## [The problem]
An exact copy of the listing below is required, minus its pictures.

## [Input material]
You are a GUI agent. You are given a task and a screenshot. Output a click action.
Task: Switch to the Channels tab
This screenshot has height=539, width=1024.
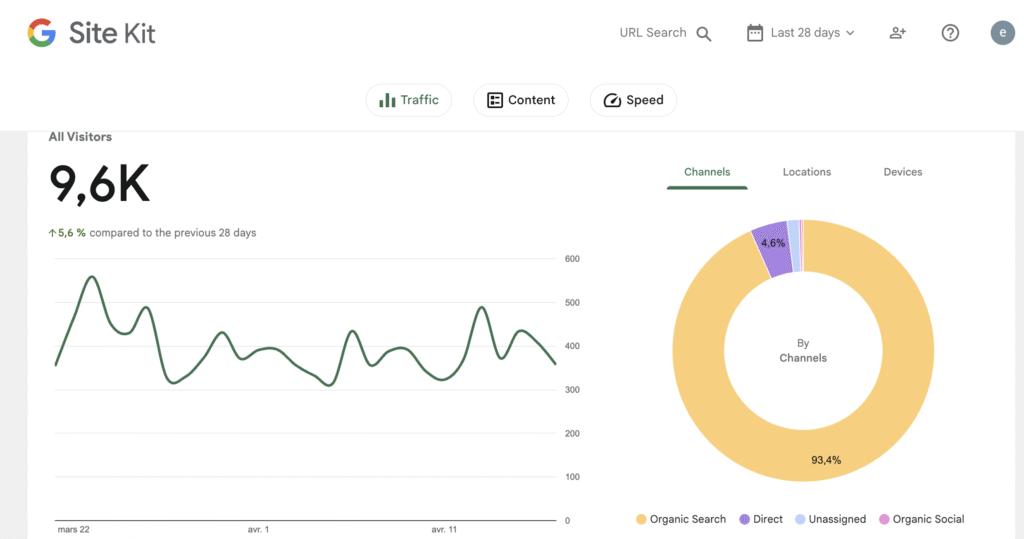point(707,172)
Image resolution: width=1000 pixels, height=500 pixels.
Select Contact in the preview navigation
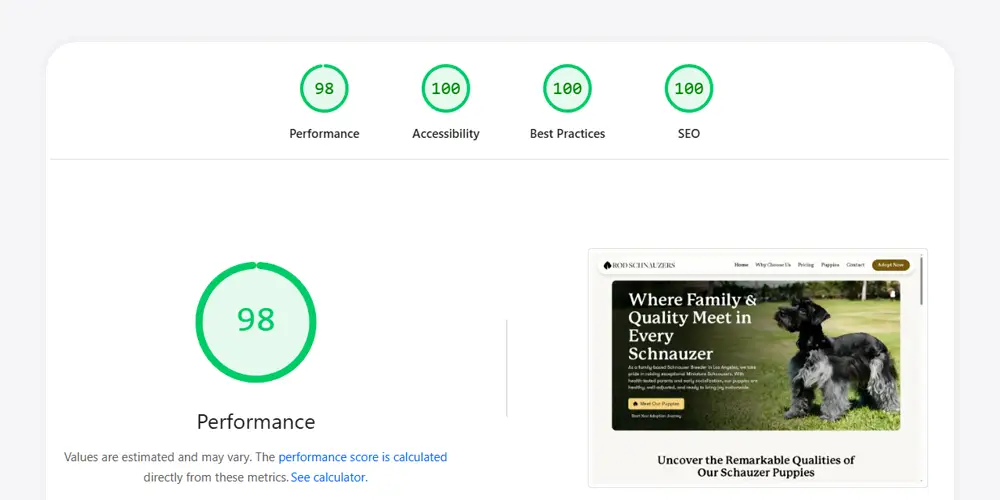point(855,265)
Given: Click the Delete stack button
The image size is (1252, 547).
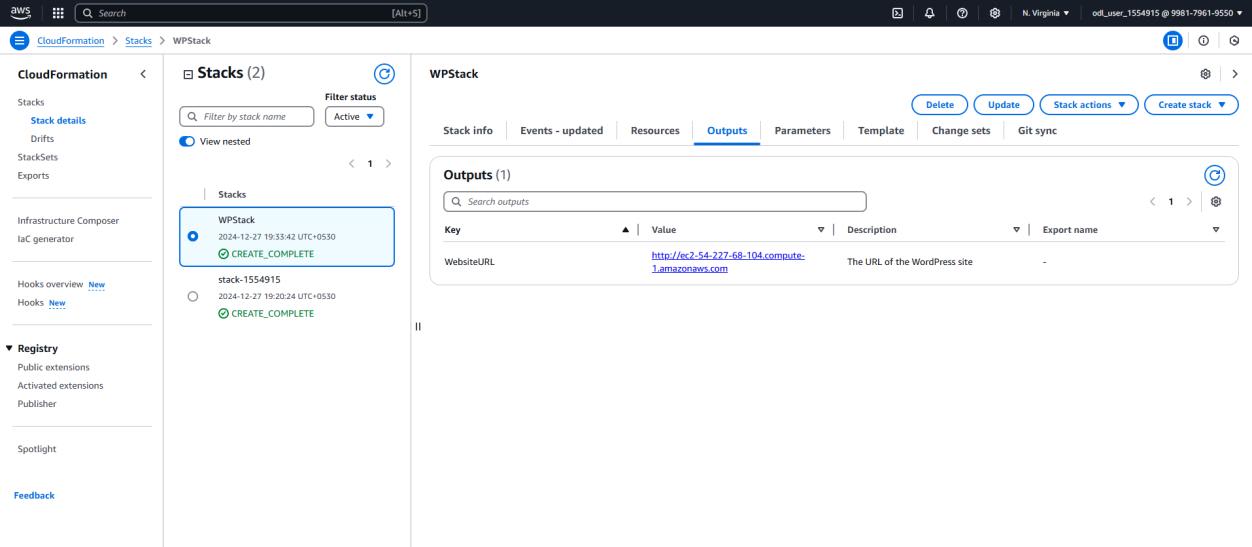Looking at the screenshot, I should 938,104.
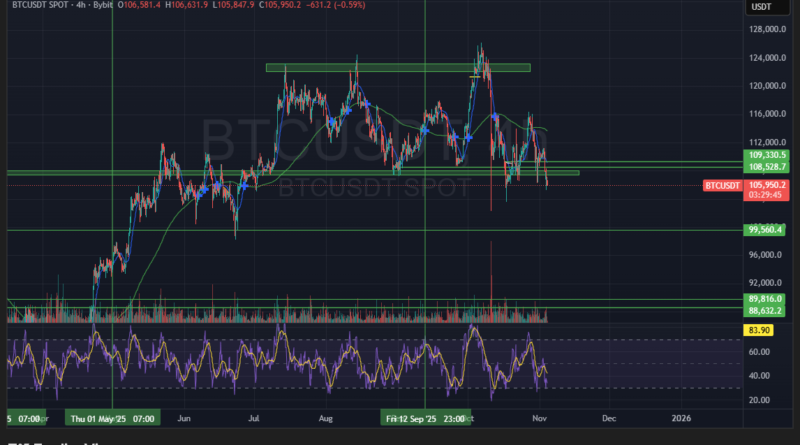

## [Problem solution]
You are a GUI agent. You are given a task and a screenshot. Output a click action.
Task: Switch to the Channels tab
This screenshot has height=539, width=1024.
point(707,172)
Image resolution: width=1000 pixels, height=500 pixels.
Select Contact in the preview navigation
point(855,265)
Given: Click the Delete stack button
The image size is (1252, 547).
Looking at the screenshot, I should 938,104.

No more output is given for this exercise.